- Material for the task
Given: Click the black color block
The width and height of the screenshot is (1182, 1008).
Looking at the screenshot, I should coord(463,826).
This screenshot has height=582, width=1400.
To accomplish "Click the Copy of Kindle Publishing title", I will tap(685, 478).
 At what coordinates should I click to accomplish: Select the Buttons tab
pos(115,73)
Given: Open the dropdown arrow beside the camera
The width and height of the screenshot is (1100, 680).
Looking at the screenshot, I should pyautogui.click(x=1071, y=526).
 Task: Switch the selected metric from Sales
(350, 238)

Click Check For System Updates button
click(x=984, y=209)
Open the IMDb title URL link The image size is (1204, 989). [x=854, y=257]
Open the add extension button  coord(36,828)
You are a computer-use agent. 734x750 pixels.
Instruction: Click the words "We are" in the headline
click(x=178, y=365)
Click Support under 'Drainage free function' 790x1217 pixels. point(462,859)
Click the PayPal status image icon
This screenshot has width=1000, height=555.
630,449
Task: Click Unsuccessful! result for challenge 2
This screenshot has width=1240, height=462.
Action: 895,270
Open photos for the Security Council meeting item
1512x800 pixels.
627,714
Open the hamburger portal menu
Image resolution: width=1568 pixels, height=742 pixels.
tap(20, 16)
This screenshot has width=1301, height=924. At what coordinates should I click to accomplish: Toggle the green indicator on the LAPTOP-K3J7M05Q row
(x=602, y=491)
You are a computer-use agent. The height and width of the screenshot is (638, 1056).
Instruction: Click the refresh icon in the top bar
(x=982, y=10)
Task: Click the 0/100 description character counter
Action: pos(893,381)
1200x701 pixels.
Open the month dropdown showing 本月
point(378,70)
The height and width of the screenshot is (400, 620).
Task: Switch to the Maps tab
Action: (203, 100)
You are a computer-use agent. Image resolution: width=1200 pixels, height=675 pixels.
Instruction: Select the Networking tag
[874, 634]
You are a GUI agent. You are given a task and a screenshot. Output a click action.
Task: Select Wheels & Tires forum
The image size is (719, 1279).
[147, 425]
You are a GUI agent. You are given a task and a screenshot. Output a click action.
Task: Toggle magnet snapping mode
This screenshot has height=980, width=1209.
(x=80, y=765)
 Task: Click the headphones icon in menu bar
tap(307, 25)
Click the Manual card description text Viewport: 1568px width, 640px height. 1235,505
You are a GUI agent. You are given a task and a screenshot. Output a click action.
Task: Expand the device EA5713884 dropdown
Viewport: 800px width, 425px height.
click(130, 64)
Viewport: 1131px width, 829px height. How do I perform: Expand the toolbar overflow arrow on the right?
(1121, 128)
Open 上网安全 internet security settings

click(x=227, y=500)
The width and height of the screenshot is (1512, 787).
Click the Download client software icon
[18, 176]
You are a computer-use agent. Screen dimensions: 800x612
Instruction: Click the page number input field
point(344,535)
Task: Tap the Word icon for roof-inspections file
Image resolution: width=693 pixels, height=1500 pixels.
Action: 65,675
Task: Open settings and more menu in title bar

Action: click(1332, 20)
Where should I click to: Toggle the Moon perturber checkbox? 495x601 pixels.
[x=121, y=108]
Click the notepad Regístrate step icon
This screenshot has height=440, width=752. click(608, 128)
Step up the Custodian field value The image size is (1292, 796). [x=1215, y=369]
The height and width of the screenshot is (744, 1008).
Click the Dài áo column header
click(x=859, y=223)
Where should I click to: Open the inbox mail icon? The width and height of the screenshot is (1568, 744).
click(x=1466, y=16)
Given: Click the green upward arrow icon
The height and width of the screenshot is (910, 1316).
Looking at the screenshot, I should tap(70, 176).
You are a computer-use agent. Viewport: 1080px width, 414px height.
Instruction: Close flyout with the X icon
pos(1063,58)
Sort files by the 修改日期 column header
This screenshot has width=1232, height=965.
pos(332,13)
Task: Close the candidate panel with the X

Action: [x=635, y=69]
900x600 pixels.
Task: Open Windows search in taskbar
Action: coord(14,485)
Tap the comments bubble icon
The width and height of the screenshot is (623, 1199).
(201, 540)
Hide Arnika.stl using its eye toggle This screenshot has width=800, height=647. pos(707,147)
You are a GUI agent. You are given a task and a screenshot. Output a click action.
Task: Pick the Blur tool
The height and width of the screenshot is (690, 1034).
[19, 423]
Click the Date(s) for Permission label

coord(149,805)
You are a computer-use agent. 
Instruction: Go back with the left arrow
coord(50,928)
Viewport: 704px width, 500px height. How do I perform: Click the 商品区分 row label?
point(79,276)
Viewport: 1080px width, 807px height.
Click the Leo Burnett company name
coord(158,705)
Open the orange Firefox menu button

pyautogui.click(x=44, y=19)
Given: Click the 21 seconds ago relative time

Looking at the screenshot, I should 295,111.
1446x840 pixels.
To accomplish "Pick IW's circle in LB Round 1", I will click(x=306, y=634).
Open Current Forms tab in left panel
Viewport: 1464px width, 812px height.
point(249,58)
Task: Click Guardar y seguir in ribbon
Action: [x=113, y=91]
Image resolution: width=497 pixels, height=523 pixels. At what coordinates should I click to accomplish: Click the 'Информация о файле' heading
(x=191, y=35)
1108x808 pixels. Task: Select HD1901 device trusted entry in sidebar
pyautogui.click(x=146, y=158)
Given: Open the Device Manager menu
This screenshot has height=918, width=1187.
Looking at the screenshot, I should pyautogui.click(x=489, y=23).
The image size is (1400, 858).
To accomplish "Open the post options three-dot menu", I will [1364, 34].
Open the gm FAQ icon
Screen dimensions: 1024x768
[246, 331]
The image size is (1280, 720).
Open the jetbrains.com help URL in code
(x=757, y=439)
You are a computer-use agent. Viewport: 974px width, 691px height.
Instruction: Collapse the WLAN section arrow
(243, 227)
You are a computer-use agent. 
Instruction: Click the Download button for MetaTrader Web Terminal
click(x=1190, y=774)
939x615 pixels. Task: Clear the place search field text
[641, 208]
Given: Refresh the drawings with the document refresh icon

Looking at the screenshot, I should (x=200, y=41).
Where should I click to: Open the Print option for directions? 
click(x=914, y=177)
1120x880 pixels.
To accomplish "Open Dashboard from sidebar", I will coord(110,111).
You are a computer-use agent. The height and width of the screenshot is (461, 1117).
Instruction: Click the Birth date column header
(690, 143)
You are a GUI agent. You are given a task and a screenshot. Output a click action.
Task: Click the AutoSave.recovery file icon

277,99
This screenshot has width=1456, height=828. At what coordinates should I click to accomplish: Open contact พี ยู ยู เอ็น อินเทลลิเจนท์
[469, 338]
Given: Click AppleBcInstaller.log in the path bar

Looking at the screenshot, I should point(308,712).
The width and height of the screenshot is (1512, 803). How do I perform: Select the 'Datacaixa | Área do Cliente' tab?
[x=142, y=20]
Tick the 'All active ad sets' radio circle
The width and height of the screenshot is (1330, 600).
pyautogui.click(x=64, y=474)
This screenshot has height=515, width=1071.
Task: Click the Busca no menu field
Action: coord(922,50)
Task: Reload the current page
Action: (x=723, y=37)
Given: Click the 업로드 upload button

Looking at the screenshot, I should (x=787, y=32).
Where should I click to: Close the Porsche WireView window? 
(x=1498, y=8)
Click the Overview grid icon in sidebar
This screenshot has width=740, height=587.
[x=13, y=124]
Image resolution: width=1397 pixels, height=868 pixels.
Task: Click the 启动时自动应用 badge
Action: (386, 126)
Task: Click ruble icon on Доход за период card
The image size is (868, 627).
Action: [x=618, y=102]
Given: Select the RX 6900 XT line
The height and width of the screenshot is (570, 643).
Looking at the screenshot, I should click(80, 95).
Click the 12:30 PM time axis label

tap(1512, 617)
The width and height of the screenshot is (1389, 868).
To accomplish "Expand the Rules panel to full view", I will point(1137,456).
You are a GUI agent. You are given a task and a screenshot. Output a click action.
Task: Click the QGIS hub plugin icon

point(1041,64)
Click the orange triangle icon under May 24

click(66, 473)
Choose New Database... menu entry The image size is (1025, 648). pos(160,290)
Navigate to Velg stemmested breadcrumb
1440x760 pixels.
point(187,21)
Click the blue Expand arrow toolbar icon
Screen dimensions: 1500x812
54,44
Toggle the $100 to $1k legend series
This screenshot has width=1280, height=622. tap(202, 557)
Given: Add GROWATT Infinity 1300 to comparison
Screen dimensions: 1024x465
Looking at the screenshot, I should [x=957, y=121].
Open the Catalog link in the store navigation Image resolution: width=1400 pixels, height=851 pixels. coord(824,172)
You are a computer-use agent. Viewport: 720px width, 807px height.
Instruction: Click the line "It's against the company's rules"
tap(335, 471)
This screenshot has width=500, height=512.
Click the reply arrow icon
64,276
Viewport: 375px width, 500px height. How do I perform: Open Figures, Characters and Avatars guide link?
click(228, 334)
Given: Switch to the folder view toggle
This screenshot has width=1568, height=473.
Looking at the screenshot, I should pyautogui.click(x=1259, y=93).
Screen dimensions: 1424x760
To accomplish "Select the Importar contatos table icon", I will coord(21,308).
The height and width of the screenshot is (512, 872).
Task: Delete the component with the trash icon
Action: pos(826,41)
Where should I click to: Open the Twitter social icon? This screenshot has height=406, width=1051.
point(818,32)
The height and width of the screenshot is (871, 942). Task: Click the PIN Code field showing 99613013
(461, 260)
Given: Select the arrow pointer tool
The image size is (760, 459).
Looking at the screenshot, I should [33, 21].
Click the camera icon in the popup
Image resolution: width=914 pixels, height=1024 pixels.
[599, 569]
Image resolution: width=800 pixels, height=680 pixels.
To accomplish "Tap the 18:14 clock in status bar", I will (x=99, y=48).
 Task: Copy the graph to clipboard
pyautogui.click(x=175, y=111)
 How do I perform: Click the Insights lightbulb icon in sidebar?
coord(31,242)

- What is being asked
Find each line in the items above that contains the word "refresh", treating uppercase and lowercase as different, and copy those lines.

- Response
Instruction: Click the refresh icon in the top bar
Given: Refresh the drawings with the document refresh icon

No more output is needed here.